● **What you will do**:
Your task is to repeat exactly the lines below between the line holding "Task: Open the PHP 8.1 release manager post" and the line holding "Image resolution: width=1092", inclusive, and only those.

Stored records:
+---+

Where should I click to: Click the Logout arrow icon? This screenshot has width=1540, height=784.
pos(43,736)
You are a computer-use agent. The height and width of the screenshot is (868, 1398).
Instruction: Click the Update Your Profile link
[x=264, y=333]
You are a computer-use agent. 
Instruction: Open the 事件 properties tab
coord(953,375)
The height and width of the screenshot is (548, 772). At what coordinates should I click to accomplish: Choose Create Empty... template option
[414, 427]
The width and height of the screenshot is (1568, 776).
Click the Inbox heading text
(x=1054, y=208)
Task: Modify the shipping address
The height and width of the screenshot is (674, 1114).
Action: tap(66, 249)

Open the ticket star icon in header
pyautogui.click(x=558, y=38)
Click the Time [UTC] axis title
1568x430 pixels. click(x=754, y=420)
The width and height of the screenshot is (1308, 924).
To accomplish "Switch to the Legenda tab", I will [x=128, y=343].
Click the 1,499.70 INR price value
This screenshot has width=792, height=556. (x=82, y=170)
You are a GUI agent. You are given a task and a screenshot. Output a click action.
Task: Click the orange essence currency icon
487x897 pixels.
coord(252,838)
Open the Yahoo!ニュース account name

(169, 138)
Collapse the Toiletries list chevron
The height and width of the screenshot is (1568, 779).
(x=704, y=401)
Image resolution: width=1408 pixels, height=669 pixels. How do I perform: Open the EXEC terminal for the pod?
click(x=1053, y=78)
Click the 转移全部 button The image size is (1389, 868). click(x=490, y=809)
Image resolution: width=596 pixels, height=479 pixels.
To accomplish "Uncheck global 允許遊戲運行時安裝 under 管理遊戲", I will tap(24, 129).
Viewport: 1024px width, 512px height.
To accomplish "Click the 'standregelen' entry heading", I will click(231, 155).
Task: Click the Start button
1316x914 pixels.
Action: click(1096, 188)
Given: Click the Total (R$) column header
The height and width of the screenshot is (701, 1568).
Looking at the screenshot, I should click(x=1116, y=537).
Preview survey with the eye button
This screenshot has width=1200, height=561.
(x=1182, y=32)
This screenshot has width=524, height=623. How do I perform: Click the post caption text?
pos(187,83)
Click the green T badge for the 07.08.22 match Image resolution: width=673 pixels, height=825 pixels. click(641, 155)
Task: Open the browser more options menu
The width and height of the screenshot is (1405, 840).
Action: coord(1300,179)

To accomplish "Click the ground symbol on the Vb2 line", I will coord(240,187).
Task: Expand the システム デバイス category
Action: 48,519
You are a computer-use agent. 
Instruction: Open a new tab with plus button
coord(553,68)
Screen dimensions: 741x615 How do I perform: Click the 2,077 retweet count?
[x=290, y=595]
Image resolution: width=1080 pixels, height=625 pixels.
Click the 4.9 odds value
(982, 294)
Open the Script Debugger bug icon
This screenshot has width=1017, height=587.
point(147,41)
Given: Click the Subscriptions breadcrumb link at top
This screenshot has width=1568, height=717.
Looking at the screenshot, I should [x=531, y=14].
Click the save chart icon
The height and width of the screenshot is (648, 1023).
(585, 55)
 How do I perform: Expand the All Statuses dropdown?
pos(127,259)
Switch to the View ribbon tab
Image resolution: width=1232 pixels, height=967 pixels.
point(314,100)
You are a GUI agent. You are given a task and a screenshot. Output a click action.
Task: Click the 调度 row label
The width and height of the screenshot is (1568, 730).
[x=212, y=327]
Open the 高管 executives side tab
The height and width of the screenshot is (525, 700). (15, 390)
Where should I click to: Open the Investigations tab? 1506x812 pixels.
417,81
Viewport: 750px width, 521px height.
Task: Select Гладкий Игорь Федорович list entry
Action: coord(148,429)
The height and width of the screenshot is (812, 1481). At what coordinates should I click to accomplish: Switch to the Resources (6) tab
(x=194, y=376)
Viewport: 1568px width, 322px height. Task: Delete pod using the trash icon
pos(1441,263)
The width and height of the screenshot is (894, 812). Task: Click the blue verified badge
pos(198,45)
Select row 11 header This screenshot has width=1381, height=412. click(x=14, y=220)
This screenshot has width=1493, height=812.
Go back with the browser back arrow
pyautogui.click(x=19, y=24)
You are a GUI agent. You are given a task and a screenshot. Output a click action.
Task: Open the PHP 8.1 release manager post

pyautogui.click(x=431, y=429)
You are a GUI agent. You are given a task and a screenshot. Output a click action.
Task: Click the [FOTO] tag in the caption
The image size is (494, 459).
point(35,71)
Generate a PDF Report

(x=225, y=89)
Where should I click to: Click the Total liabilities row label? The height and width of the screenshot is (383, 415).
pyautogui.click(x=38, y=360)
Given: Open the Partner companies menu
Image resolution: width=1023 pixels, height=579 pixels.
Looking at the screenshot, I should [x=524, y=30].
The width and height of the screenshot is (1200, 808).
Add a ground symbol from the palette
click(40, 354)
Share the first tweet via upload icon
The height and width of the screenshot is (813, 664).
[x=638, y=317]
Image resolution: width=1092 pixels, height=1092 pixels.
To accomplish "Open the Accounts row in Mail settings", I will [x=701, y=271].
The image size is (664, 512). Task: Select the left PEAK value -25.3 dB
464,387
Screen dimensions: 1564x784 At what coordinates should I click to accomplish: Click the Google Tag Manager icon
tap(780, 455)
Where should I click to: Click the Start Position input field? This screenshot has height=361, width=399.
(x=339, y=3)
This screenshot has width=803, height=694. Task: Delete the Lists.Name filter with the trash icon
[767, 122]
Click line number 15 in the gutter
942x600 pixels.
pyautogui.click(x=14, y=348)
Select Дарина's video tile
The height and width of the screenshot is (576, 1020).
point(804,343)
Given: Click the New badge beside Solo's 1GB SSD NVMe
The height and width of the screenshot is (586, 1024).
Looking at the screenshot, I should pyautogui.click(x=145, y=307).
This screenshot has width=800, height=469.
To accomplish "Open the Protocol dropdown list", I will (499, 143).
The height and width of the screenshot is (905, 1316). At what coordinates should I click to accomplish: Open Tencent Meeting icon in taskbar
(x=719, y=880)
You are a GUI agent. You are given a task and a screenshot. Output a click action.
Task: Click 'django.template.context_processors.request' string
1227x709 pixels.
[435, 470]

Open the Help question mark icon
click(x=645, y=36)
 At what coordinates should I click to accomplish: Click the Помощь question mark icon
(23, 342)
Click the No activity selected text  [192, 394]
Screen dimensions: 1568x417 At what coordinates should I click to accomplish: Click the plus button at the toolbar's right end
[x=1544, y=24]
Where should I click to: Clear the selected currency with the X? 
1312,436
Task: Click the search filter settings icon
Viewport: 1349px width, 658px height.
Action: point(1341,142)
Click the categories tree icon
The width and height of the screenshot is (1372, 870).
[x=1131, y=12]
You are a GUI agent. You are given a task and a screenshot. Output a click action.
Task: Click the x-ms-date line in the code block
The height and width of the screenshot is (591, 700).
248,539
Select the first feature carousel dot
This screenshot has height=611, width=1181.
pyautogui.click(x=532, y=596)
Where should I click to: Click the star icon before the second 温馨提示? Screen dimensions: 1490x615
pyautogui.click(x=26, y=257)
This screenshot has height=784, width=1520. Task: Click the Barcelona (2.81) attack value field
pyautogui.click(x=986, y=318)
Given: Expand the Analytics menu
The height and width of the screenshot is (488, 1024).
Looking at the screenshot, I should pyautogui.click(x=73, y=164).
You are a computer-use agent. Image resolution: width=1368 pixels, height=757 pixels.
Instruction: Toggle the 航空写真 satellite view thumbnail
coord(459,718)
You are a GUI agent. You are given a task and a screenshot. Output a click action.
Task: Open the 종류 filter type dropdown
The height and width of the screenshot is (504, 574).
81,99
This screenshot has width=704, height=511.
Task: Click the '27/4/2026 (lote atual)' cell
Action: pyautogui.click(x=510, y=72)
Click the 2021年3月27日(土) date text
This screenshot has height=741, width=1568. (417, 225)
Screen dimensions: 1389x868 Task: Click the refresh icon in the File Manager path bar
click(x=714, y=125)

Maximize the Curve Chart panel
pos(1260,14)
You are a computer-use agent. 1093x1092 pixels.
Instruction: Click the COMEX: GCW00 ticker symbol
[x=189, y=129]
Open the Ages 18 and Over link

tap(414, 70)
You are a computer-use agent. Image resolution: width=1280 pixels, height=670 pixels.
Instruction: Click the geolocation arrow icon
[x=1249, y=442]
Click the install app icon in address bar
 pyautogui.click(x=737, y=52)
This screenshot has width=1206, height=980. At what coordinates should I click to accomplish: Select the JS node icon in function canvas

+---+

● **Written response**:
Task: Open the PHP 8.1 release manager post

pyautogui.click(x=431, y=429)
You are a GUI agent. You are given a task and a screenshot. Output a click action.
Task: Click the [FOTO] tag in the caption
The image size is (494, 459).
point(35,71)
Generate a PDF Report

(x=225, y=89)
Where should I click to: Click the Total liabilities row label? The height and width of the screenshot is (383, 415).
pyautogui.click(x=38, y=360)
Given: Open the Partner companies menu
Image resolution: width=1023 pixels, height=579 pixels.
Looking at the screenshot, I should [x=524, y=30].
The width and height of the screenshot is (1200, 808).
Add a ground symbol from the palette
click(40, 354)
Share the first tweet via upload icon
The height and width of the screenshot is (813, 664).
[x=638, y=317]
Image resolution: width=1092 pixels, height=1092 pixels.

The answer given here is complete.